• Espaliered plants can spruce up a barren wall or act as a screen.Chris Starbuck, University of Missouri Extension
    Espaliered plants can spruce up a barren wall or act as a screen.Chris Starbuck, University of Missouri Extension

BLUE SPRINGS, Mo. – Espalier (pronounced “is-PAL-yer”) is a centuries-old art of growing plants in two dimensions, or on a single plane. Most people have areas in their gardens where an espaliered plant would fit, either as a way to spruce up a barren wall or as a screen, said a University of Missouri Extension horticulture specialist.

Espaliered ornamental and fruiting plants easily become focal points in the landscape, said Marlin Bates. Nearly any plant can be espaliered, though some plants lend themselves to this practice better than others,

Shrubs and trees with flexible branches, such as forsythia, viburnum, yew, apple and pear, are the easiest to espalier. Gardeners can create a variety of designs by continually managing the young shoots.

For most designs, use a trellising system of rot-resistant wood or other non-degradable material. If you plan to espalier plants against a wall, be sure to leave at least six inches between the wall and trellis for air circulation. Consider including hinges on the bottom of the trellis so you can access the wall to paint or make repairs.

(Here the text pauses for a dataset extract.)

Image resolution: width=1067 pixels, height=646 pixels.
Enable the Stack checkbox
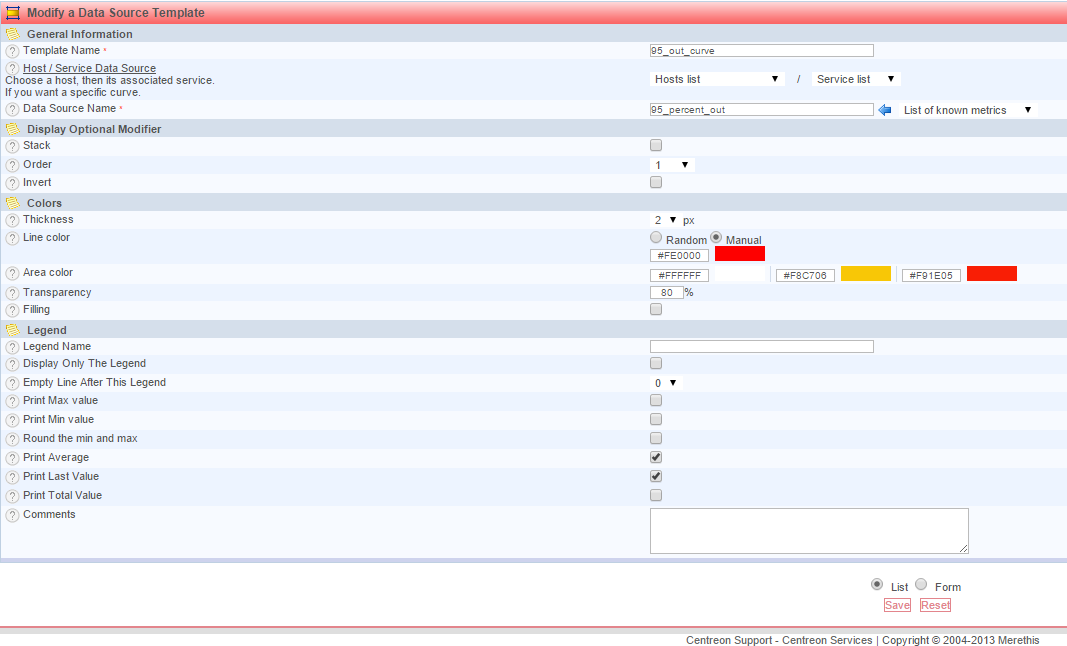(x=656, y=145)
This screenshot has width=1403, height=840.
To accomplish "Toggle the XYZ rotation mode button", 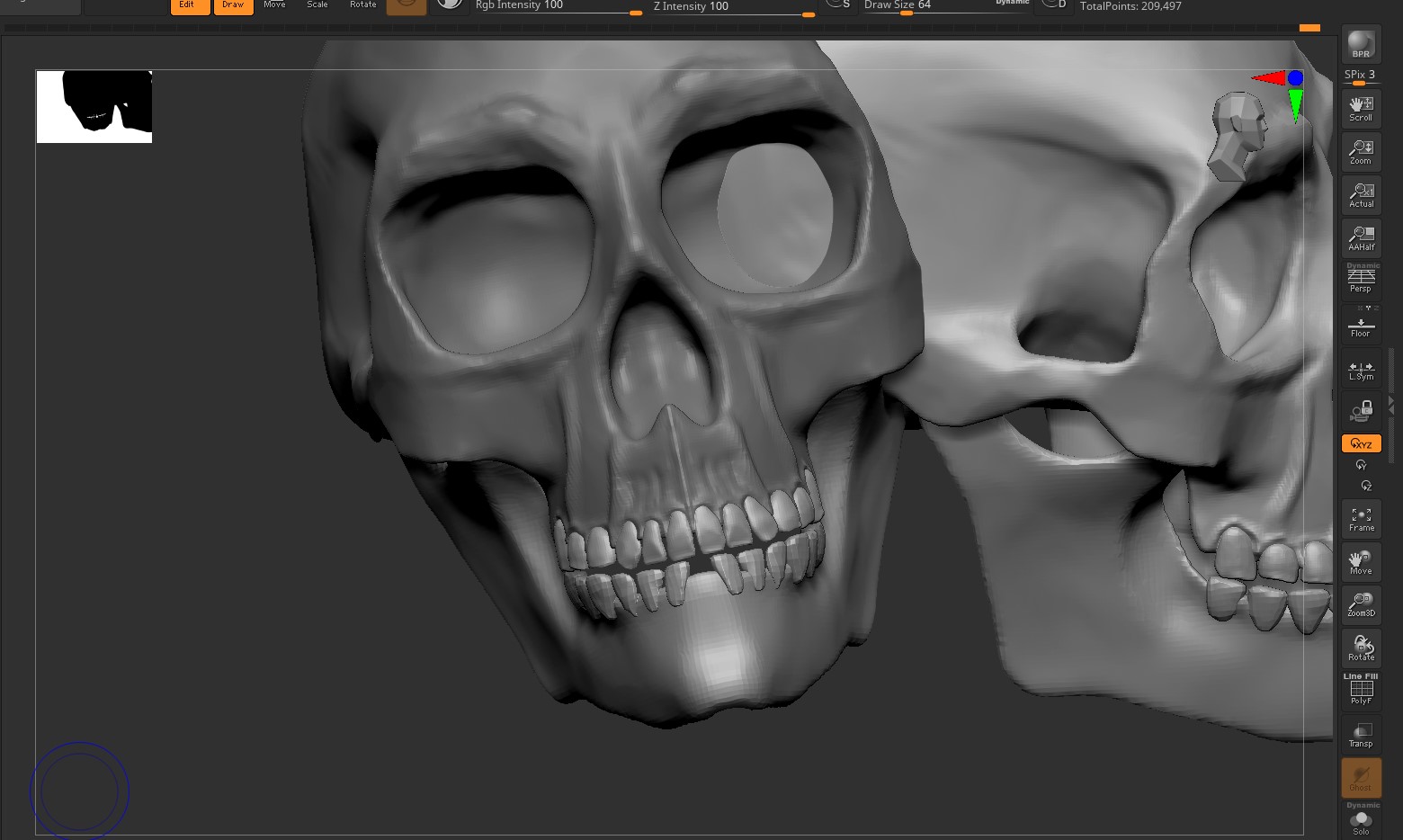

To train the plant, cut the main leader(s) just above the buds where you want the first set of branches. During the first year, allow the plant to develop a number of long shoots. At the end of the growing season, select the shoots to train outward and upward, tie them in place and remove all other shoots. On these new branches, identify where you will want them to branch again and prune above the closest bud. Again, allow growth from this point to continue until the end of the next season. Continue this process until the pattern/trellis is filled.

In addition to the pruning for training, annual trimming is necessary to maintain the shape of the plant.

“With the varying degrees of complexity in espalier designs, there’s sure to be one to appeal to every gardener,” Bates said. “Whether you want to enjoy the look of these plants without spending hours maintaining them or if you are interested in learning the art to the fullest degree, you can practice espalier.”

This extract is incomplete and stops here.